Мариинка действует иначе. Вместо тактики маринования общественности до принятия решения о постановке избрана тактика постепенного знакомства со свежей музыкой -- то есть в концертном исполнении и частями. Год назад на 1-м Пасхальном играли «Вступление» к «Новой жизни». Теперь -- два акта из запланированных трех. Ясно, что таким способом можно проверить реакцию публики, подогнать исполнительскую часть и наладить работу с композитором, который вообще-то не так уж и любит сразу все до конца дописывать.

Между тем причина того, что в Доме музыки были сыграны два акта вместо трех (и то второй не полностью), не только в особенностях мартыновского письма. Партитура была подвергнута редактуре строже, чем, скажем, самому композитору удалось откорректировать принципиально важную для его сочинений исполнительскую манеру. Мариинка играла и пела стилистически примерно так, как она это обычно делает (с той разницей, что мы привыкли слышать ее с Гергиевым, а здесь оркестром, хором и солистами управлял главный хормейстер Андрей Петренко). Но Мартынов тем не менее писал так, как это склонен делать именно он (всегда ориентируясь на «своего», «понимающего» исполнителя), -- разве что в изощренной системе «Новой жизни», сложенной из нескольких музыкальных наречий (от древней псалмодии до ригористичного минимализма), излюбленные музыкальные модели европейского романтизма явно преобладали. Ведь Vita nova начиналась как опера для Гергиева. И где, как не в его театре, хитро слепленная роскошь с вагнеровскими и штраусовскими чертами могла бы прозвучать особенно красиво и многозначно.
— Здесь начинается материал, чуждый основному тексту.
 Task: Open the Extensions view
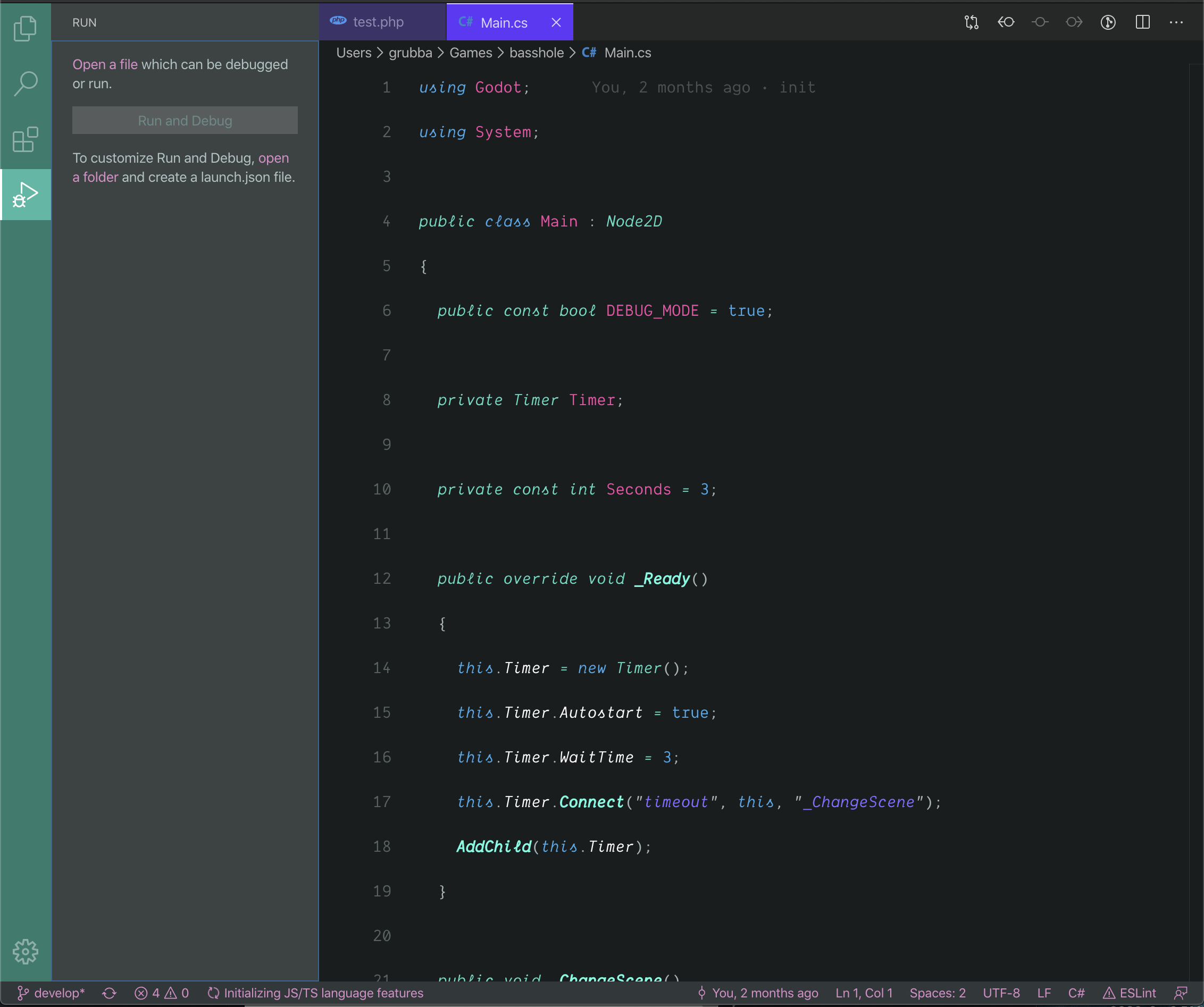[x=25, y=140]
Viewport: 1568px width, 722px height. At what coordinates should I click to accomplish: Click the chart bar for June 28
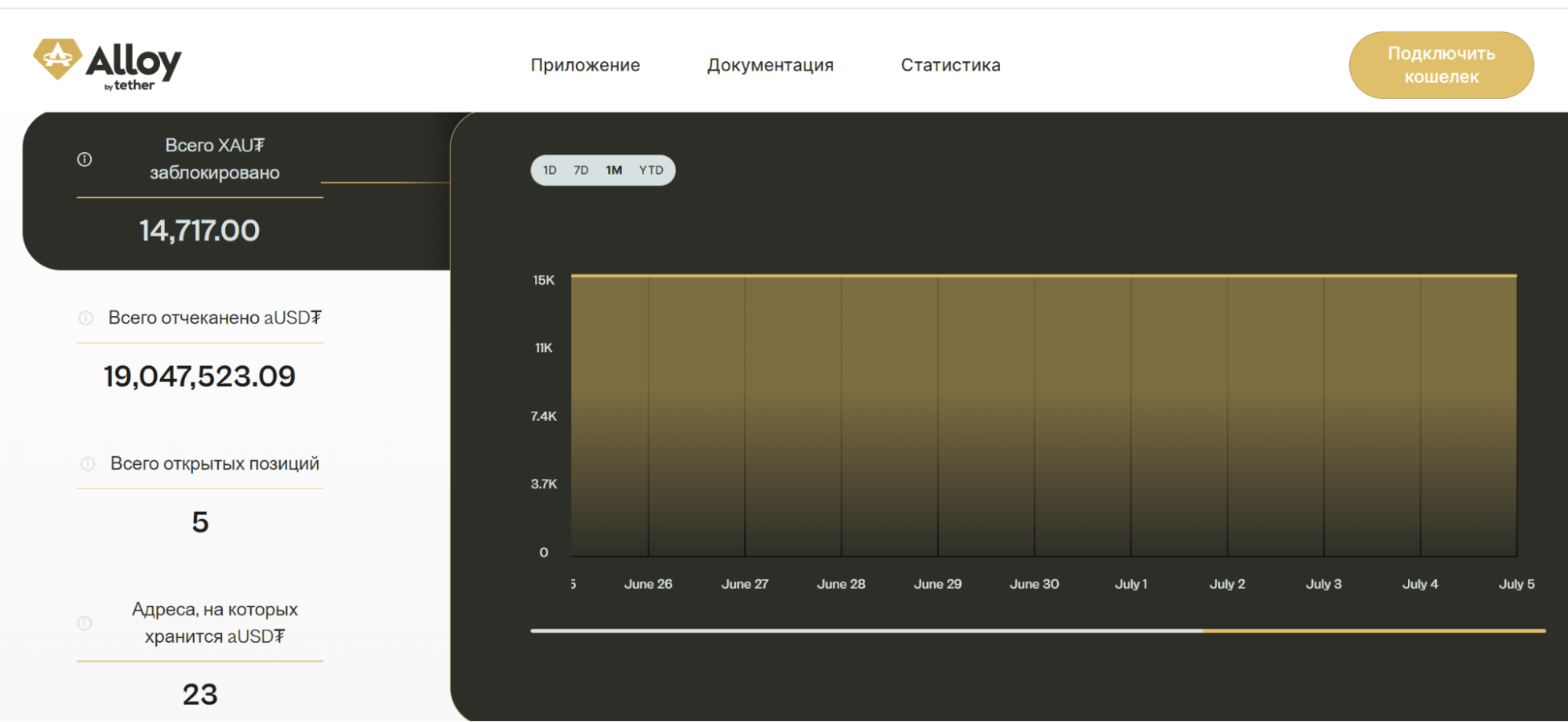pos(841,415)
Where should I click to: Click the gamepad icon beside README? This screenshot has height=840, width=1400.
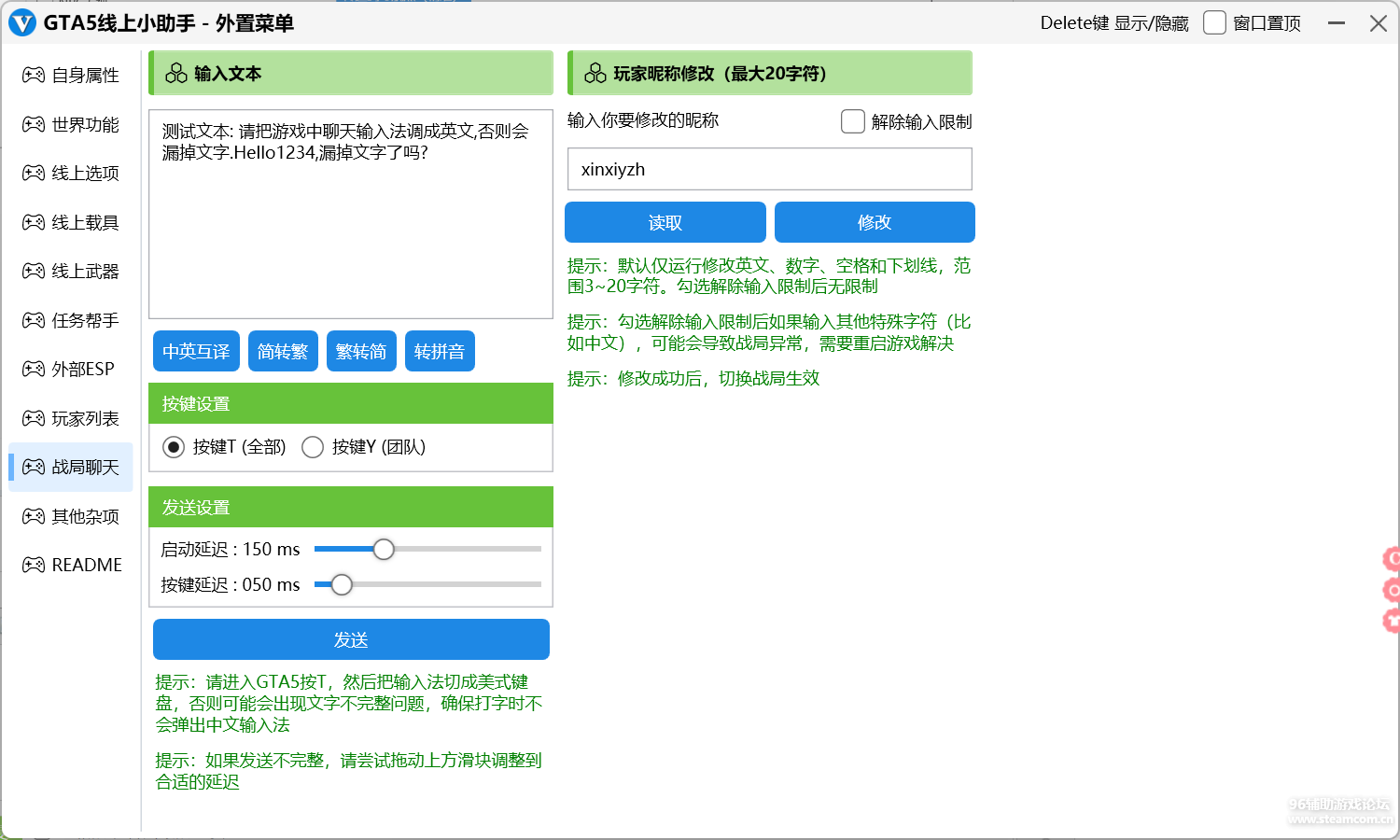tap(34, 565)
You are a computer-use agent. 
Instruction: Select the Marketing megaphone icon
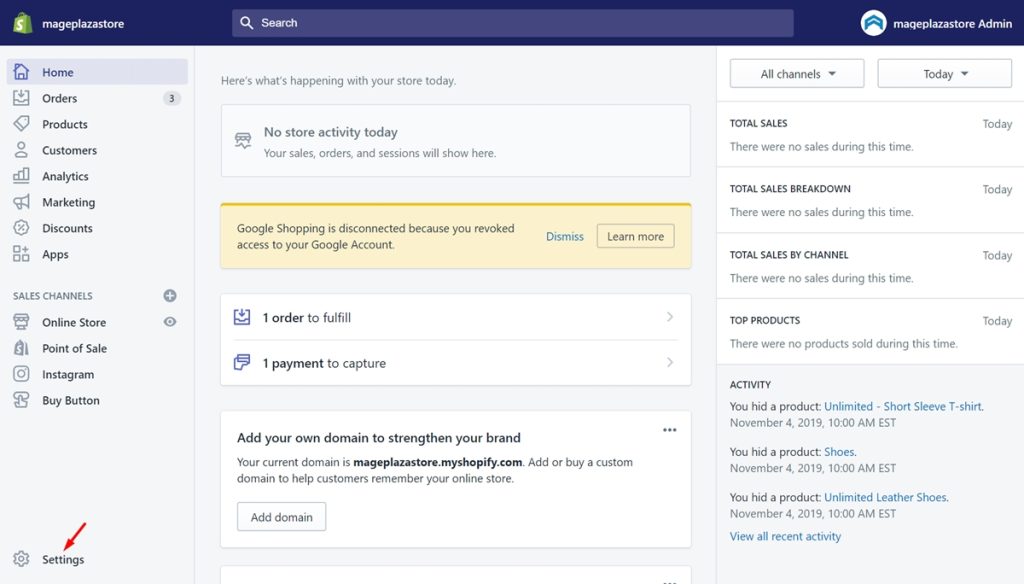coord(21,202)
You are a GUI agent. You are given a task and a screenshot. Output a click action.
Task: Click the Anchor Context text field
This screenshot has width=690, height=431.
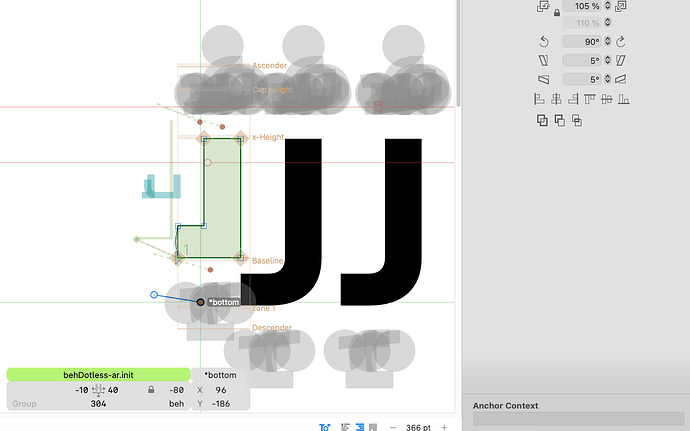click(578, 420)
Изящная и элегантная конструкция на трех языках (русском для моментов продвижения сюжета, итальянском -- для обманчивых арий, латинском для принципиальных точек формы), основанная на поэзии Данте, устроена фирменным мартыновским образом -- это тонкая игра с пышными формами. Причем выспренний гергиевский стиль кажется едва ли не одной из тех моделей, оперируя которыми Мартынов строит композицию.

Знатоков мартыновского концептуализма, славного глубоко парадоксальными основами и внешне суггестивными эффектами, обнародованная часть партитуры удивила. В ней оказалось так много формул, вензелей, виньеток и точеных трафареток, играющих особенную роль в прошлой мартыновской музыке, -- от чарующего «Магнификата» и метафизичной «Ночи в Галиции» до хармсовского радикализма «Предметов и фигур» и бескомпромиссности оперы «Упражнения и танцы Гвидо», что публике впору было в очередной раз задуматься о сущности авторского метода Мартынова. Ведь пока композитор настаивает на том, что сам не сочиняет звуков, только моделирует их, «вышивает по канону», сокрушительная выразительность мартыновских моделей воспринимается как признак авторства. Но особенной мартыновской позиции не было бы без специально придуманных (здесь -- иногда очень по-оперному) швов между зарекомендовавшими себя и свежими моделями, а также хитрых способов их «новой жизни». Поэтому жаль, что Мариинка не сподобилась пока на то, чтобы добиться адекватной, значительно более жесткой, чем это принято, манеры исполнения -- основанной на хитроумном соотношении печали, радости и иронии. Но и самой партитуре в ее нынешнем виде недостает той жесткости, которая так поражает даже в мягкой мартыновской музыке. В конце концов, вряд ли стоит делать вид, что эта музыка может быть одинаково приятна широкой публике и интересна для искушенной аудитории, поскольку красота равна дискомфорту. Так что из партитуры и исполнительских манер должны уйти все признаки неуверенности, откуда бы они ни брались. В глазах у Беатриче, по-хармсовски распевающей на все лады тристановское «Ты тоже умрешь», не должно быть стеснения и страха. Ведь и сам проект, неудобно растянутый между эстетически неблизкими фигурами Гергиева и Мартынова, так дискомфортен, что тут надо с головой в омут.